- Task brief -
Print the following entries without any change.

Collected data
☆ ☆ ☆ ☆ ☆
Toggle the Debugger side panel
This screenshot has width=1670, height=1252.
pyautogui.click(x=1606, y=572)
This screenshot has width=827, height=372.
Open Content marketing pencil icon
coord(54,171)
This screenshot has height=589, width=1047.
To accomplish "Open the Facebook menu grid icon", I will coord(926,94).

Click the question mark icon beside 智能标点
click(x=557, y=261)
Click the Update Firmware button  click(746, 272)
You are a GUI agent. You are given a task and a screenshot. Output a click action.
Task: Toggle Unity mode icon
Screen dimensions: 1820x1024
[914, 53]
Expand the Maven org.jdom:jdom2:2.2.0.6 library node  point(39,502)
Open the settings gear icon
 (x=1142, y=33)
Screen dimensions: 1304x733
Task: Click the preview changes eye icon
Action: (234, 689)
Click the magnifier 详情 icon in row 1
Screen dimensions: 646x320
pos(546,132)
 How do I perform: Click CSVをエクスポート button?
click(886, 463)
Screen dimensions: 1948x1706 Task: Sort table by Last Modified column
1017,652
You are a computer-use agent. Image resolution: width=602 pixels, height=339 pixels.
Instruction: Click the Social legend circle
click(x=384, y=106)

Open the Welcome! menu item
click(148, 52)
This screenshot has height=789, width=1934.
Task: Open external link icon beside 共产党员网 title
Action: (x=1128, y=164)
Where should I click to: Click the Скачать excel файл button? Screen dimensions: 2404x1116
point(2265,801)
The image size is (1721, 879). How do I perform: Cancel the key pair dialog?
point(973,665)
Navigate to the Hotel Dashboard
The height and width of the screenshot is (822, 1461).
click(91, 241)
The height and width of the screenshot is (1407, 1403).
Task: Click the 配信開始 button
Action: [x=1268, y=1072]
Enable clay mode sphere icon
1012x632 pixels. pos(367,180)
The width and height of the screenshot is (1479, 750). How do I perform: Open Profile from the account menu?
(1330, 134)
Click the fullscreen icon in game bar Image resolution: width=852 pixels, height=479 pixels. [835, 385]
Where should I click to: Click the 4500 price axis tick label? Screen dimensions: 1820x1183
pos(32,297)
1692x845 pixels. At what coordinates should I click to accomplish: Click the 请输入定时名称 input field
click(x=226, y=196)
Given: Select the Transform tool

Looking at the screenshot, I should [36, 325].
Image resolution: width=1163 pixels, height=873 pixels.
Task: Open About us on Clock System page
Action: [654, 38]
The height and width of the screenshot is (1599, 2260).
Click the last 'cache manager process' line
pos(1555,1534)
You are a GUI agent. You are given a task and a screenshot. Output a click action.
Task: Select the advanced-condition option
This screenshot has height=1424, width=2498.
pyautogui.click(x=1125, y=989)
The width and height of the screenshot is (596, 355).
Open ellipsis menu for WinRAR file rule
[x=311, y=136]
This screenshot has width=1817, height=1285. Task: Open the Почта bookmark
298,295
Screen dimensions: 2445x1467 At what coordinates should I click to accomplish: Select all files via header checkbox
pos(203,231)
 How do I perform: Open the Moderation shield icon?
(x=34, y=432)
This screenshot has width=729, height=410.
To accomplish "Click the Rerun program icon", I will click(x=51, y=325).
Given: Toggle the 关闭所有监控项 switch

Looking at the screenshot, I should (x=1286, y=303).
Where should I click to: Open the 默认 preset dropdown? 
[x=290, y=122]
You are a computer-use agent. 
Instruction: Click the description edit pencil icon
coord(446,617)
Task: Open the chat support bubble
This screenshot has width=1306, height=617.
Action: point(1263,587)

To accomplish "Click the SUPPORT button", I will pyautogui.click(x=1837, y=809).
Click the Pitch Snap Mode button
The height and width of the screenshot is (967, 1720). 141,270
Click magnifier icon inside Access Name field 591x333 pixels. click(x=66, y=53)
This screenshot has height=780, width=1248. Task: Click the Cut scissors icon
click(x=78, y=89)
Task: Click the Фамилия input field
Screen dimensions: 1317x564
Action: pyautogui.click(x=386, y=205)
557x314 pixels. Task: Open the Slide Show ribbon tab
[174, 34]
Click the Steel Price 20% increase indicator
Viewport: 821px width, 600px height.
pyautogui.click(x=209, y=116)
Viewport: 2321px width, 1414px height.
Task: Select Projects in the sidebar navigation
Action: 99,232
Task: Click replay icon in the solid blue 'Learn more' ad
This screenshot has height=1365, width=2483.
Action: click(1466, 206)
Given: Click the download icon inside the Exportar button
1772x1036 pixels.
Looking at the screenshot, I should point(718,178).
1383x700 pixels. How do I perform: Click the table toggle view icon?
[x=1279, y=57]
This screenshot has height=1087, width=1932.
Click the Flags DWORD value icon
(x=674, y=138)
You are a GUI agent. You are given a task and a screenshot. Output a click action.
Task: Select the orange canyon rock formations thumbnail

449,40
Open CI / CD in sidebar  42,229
☆ ☆ ☆ ☆ ☆
- Response -
Toggle the Debugger side panel
This screenshot has width=1670, height=1252.
pyautogui.click(x=1606, y=572)
This screenshot has width=827, height=372.
Open Content marketing pencil icon
coord(54,171)
This screenshot has height=589, width=1047.
To accomplish "Open the Facebook menu grid icon", I will coord(926,94).

Click the question mark icon beside 智能标点
click(x=557, y=261)
Click the Update Firmware button  click(746, 272)
You are a GUI agent. You are given a task and a screenshot. Output a click action.
Task: Toggle Unity mode icon
Screen dimensions: 1820x1024
[914, 53]
Expand the Maven org.jdom:jdom2:2.2.0.6 library node  point(39,502)
Open the settings gear icon
 (x=1142, y=33)
Screen dimensions: 1304x733
Task: Click the preview changes eye icon
Action: (234, 689)
Click the magnifier 详情 icon in row 1
Screen dimensions: 646x320
pos(546,132)
 How do I perform: Click CSVをエクスポート button?
click(886, 463)
Screen dimensions: 1948x1706 Task: Sort table by Last Modified column
1017,652
You are a computer-use agent. Image resolution: width=602 pixels, height=339 pixels.
Instruction: Click the Social legend circle
click(x=384, y=106)

Open the Welcome! menu item
click(148, 52)
This screenshot has height=789, width=1934.
Task: Open external link icon beside 共产党员网 title
Action: (x=1128, y=164)
Where should I click to: Click the Скачать excel файл button? Screen dimensions: 2404x1116
point(2265,801)
The image size is (1721, 879). How do I perform: Cancel the key pair dialog?
point(973,665)
Navigate to the Hotel Dashboard
The height and width of the screenshot is (822, 1461).
click(91, 241)
The height and width of the screenshot is (1407, 1403).
Task: Click the 配信開始 button
Action: [x=1268, y=1072]
Enable clay mode sphere icon
1012x632 pixels. pos(367,180)
The width and height of the screenshot is (1479, 750). How do I perform: Open Profile from the account menu?
(1330, 134)
Click the fullscreen icon in game bar Image resolution: width=852 pixels, height=479 pixels. [835, 385]
Where should I click to: Click the 4500 price axis tick label? Screen dimensions: 1820x1183
pos(32,297)
1692x845 pixels. At what coordinates should I click to accomplish: Click the 请输入定时名称 input field
click(x=226, y=196)
Given: Select the Transform tool

Looking at the screenshot, I should [36, 325].
Image resolution: width=1163 pixels, height=873 pixels.
Task: Open About us on Clock System page
Action: [654, 38]
The height and width of the screenshot is (1599, 2260).
Click the last 'cache manager process' line
pos(1555,1534)
You are a GUI agent. You are given a task and a screenshot. Output a click action.
Task: Select the advanced-condition option
This screenshot has height=1424, width=2498.
pyautogui.click(x=1125, y=989)
The width and height of the screenshot is (596, 355).
Open ellipsis menu for WinRAR file rule
[x=311, y=136]
This screenshot has width=1817, height=1285. Task: Open the Почта bookmark
298,295
Screen dimensions: 2445x1467 At what coordinates should I click to accomplish: Select all files via header checkbox
pos(203,231)
 How do I perform: Open the Moderation shield icon?
(x=34, y=432)
This screenshot has width=729, height=410.
To accomplish "Click the Rerun program icon", I will click(x=51, y=325).
Given: Toggle the 关闭所有监控项 switch

Looking at the screenshot, I should (x=1286, y=303).
Where should I click to: Open the 默认 preset dropdown? 
[x=290, y=122]
You are a computer-use agent. 
Instruction: Click the description edit pencil icon
coord(446,617)
Task: Open the chat support bubble
This screenshot has width=1306, height=617.
Action: point(1263,587)

To accomplish "Click the SUPPORT button", I will pyautogui.click(x=1837, y=809).
Click the Pitch Snap Mode button
The height and width of the screenshot is (967, 1720). 141,270
Click magnifier icon inside Access Name field 591x333 pixels. click(x=66, y=53)
This screenshot has height=780, width=1248. Task: Click the Cut scissors icon
click(x=78, y=89)
Task: Click the Фамилия input field
Screen dimensions: 1317x564
Action: pyautogui.click(x=386, y=205)
557x314 pixels. Task: Open the Slide Show ribbon tab
[174, 34]
Click the Steel Price 20% increase indicator
Viewport: 821px width, 600px height.
pyautogui.click(x=209, y=116)
Viewport: 2321px width, 1414px height.
Task: Select Projects in the sidebar navigation
Action: 99,232
Task: Click replay icon in the solid blue 'Learn more' ad
This screenshot has height=1365, width=2483.
Action: click(1466, 206)
Given: Click the download icon inside the Exportar button
1772x1036 pixels.
Looking at the screenshot, I should point(718,178).
1383x700 pixels. How do I perform: Click the table toggle view icon?
[x=1279, y=57]
This screenshot has height=1087, width=1932.
Click the Flags DWORD value icon
(x=674, y=138)
You are a GUI agent. You are given a task and a screenshot. Output a click action.
Task: Select the orange canyon rock formations thumbnail

449,40
Open CI / CD in sidebar  42,229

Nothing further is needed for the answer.